So you want to start that company but you don’t have enough of your own money to do it. Most people think you either borrow the money or find investors, but neither of these are always possible. You won’t get investment if your company isn’t investible. And banks can’t lend you money on faith, you need a credit rating and some collateral. But there are some other ways to get that startup money.
- The absolute best startup financing is prepaid sales. Get a company that knows and trusts you to prepay services, or product development. Give one or more key customers an attractive discount for betting on you early. When I started on my own I sold a year’s worth of consulting, in advance, to the consulting company I was leaving; I accepted only half a year’s money, but it worked. It got me started. Later I got large buyers to prepay software development in order to influence the product features they wanted. I know it’s hard, but it happens.
- Innovative non-traditional borrowing. Even though banks can’t lend you money if you don’t qualify, other people – angel investors, for example – can lend you money if they want to take a risk on you that way. Usually they’ll do it only for additional benefits to compensate for additional risks. That could be a high interest rate, or an “equity kicker” (a small percentage of ownership that they keep even after the debt is paid), or some portion of the debt that converts to equity (ownership). Look into convertible debt and warrants. Fred Wilson had a very good post yesterday on Venture Debt, which isn’t usually applied to startups, but still, an interesting option.
- per cent of revenue, or royalties. This worked beautifully for me in the middle 1990s when I needed professional programming to help turn my business plan templates into Windows applications. I found a company that would work for a small fixed fee per month plus a small percentage of future revenue. Just last year I helped a friend find a fair way to pay a co-author without sharing ownership in her startup. She and her co-author were both happy with a long-term royalty arrangement.

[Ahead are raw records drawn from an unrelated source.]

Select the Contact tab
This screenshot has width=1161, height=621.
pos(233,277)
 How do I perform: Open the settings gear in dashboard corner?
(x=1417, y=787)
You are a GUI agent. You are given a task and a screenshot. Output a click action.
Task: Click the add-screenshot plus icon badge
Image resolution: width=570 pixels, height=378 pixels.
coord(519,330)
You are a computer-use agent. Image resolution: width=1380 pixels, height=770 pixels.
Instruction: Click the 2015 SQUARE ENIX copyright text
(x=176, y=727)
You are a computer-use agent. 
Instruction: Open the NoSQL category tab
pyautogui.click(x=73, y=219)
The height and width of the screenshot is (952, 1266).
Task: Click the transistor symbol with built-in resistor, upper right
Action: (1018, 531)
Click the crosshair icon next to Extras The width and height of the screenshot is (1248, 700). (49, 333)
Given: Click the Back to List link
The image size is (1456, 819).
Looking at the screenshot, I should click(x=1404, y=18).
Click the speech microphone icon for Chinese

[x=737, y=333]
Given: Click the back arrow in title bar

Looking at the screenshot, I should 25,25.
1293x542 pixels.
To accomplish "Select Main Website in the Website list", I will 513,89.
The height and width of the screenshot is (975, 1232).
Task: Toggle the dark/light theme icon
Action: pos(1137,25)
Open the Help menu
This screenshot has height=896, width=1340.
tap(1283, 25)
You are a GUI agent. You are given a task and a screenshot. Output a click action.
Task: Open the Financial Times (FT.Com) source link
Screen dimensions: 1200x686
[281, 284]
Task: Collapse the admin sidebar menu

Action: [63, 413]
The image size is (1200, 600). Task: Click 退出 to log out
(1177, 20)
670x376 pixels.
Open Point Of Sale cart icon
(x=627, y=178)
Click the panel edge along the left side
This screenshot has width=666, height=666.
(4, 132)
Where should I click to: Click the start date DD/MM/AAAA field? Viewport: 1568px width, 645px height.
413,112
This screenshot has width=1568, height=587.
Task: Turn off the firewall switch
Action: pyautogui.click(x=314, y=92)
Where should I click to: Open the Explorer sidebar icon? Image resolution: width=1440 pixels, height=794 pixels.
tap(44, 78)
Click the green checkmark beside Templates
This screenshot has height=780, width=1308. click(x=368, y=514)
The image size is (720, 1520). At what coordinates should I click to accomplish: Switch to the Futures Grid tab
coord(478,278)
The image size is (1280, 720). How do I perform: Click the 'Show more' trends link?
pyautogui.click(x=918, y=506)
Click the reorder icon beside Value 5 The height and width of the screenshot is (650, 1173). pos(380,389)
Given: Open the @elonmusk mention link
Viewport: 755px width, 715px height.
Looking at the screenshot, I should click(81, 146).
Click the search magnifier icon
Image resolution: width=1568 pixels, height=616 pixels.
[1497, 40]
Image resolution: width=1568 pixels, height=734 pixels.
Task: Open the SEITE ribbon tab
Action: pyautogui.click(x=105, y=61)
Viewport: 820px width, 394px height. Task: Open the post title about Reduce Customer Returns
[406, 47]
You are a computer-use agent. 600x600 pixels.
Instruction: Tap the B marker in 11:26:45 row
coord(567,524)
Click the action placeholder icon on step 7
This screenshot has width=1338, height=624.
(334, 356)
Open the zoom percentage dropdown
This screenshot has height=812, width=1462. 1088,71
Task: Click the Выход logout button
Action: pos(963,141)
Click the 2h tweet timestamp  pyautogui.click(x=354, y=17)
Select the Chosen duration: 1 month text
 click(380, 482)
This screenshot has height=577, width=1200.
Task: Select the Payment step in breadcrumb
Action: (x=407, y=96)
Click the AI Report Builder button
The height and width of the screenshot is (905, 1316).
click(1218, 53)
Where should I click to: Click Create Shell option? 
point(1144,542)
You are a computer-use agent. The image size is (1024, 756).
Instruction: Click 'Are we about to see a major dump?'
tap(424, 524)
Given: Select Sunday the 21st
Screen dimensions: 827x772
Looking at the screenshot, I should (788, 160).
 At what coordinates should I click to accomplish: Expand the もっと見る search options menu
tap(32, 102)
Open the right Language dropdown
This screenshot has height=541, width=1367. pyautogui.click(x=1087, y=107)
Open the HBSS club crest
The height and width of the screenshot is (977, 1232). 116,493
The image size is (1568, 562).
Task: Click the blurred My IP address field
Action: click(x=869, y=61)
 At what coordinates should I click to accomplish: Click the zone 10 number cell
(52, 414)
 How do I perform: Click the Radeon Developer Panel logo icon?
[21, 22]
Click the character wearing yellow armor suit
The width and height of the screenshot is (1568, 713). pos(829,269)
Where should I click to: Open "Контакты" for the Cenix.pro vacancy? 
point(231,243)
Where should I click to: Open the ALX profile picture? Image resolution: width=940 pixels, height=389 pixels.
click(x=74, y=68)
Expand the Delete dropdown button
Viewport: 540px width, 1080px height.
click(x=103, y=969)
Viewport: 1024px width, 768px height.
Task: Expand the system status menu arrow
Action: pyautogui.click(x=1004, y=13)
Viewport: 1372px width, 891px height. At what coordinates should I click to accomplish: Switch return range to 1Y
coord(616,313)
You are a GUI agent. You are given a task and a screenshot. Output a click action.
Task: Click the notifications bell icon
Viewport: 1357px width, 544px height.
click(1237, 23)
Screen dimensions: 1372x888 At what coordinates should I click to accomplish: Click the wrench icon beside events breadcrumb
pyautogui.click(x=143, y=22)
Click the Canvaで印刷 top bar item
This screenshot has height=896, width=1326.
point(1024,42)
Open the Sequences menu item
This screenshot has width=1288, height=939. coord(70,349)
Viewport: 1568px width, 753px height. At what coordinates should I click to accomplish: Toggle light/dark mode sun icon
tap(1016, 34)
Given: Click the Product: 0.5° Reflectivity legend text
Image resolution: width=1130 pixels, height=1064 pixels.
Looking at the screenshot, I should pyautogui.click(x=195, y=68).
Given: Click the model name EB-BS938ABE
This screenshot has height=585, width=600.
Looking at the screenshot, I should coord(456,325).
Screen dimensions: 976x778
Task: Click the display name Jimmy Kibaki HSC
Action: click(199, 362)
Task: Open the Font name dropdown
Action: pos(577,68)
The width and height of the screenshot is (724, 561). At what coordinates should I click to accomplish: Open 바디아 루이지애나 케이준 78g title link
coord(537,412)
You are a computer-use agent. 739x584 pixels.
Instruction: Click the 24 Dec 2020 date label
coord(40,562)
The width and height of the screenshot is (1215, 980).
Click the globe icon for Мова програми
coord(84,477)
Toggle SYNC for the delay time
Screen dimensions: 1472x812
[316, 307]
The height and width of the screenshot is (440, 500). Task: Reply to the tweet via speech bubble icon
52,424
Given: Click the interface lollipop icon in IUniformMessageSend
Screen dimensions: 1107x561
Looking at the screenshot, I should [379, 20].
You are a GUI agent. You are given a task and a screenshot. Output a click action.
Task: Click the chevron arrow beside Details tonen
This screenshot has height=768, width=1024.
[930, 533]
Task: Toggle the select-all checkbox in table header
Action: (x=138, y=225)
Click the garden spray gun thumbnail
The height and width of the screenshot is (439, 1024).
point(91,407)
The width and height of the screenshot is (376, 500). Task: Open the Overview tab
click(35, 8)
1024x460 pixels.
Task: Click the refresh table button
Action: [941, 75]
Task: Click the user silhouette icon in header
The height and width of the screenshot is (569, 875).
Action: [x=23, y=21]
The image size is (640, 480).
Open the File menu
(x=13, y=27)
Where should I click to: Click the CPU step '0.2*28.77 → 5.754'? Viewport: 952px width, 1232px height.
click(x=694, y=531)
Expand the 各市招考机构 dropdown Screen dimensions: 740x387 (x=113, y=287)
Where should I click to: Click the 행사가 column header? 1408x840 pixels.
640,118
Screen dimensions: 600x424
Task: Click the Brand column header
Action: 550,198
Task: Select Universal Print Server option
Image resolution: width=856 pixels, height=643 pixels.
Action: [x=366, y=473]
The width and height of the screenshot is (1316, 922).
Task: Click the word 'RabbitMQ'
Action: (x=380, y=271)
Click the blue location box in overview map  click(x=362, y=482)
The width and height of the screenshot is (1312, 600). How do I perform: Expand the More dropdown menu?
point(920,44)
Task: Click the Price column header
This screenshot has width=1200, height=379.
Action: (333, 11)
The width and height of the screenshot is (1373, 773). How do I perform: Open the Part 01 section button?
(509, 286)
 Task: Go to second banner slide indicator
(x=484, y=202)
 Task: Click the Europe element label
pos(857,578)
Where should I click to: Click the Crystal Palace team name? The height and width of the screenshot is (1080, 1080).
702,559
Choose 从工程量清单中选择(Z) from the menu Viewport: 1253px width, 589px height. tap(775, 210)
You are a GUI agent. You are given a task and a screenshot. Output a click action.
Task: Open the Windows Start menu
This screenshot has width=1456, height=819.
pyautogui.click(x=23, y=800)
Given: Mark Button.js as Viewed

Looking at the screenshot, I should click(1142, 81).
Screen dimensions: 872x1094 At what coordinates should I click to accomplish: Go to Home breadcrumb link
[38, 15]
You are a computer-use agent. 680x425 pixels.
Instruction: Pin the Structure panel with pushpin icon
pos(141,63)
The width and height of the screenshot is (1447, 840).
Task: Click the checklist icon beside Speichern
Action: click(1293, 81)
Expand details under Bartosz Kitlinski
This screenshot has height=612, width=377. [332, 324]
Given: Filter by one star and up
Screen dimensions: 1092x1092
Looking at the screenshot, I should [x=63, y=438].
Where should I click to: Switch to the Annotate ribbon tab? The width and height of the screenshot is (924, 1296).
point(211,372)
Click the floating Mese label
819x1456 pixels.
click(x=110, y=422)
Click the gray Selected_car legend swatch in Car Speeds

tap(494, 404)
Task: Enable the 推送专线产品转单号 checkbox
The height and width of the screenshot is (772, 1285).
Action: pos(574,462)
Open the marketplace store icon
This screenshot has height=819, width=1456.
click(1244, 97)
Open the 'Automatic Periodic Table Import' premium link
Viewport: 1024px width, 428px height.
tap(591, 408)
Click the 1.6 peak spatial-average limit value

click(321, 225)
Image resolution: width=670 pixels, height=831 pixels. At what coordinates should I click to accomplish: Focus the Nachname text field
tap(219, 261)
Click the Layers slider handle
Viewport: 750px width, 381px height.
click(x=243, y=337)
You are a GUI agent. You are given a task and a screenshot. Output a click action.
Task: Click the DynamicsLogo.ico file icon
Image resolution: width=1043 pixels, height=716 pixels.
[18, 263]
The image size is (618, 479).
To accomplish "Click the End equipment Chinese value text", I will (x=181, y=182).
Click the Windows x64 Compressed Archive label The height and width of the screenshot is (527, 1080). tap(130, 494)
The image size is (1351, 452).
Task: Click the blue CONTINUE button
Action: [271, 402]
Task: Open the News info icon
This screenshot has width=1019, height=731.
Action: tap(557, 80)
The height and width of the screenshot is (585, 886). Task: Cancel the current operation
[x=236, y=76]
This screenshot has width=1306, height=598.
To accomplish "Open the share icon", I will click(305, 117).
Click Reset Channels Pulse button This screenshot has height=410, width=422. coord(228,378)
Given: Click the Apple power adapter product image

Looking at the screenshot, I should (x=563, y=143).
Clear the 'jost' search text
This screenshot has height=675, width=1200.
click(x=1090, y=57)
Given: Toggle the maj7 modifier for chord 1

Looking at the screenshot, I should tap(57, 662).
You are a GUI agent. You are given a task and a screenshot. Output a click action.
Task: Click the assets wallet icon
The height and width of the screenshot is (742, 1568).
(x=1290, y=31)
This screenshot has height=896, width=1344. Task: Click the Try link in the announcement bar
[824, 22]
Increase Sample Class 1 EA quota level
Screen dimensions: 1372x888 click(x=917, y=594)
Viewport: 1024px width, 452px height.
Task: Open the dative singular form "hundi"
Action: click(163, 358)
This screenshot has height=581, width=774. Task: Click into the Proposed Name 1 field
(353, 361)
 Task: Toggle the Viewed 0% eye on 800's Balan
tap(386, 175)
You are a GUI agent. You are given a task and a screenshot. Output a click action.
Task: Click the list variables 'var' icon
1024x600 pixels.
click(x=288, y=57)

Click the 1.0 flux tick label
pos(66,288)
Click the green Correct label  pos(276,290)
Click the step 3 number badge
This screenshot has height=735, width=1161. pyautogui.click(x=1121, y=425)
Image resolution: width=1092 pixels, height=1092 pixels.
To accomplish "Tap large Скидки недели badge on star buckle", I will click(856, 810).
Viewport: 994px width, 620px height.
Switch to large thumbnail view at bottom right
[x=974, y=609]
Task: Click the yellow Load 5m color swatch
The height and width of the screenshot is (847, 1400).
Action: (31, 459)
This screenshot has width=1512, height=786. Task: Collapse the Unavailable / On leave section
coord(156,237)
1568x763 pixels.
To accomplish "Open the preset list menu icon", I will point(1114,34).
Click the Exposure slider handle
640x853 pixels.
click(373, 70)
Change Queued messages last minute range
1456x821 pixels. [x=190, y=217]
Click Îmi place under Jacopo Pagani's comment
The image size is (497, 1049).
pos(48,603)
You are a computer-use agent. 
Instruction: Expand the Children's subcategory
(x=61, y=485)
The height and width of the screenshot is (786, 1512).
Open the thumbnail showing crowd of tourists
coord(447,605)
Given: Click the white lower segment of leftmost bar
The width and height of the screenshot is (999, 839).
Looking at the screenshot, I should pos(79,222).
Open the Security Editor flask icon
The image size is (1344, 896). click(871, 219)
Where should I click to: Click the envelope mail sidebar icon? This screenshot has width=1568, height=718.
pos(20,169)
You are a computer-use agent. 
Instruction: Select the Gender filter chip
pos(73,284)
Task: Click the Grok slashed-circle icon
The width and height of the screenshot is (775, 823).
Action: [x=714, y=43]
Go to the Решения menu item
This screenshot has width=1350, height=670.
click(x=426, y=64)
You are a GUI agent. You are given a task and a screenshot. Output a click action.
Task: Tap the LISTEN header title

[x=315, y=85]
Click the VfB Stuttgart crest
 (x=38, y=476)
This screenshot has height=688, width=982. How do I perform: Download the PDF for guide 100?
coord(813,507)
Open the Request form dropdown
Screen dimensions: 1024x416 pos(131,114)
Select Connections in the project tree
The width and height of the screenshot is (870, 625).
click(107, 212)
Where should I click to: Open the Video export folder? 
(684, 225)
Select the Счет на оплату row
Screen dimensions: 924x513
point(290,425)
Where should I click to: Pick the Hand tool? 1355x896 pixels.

- Do-now pay later. Offer somebody a contract for services paying a bare minimum now and then twice as much later on, as a balloon payment or a series of payments. Say you get a consultant to help you with your business plan and she’d normally want $5,000, but you offer her $10,000 if I can take it in 10 monthly payments starting on the third month. It can happen.
- Lease equipment. Leasing works best when a new business depends on relatively big equipment purchases: the trailer truck, the espresso machine, the dry cleaning equipment, for example. If you can qualify for the lease contract, you turn that big purchase into a long series of monthly purchases.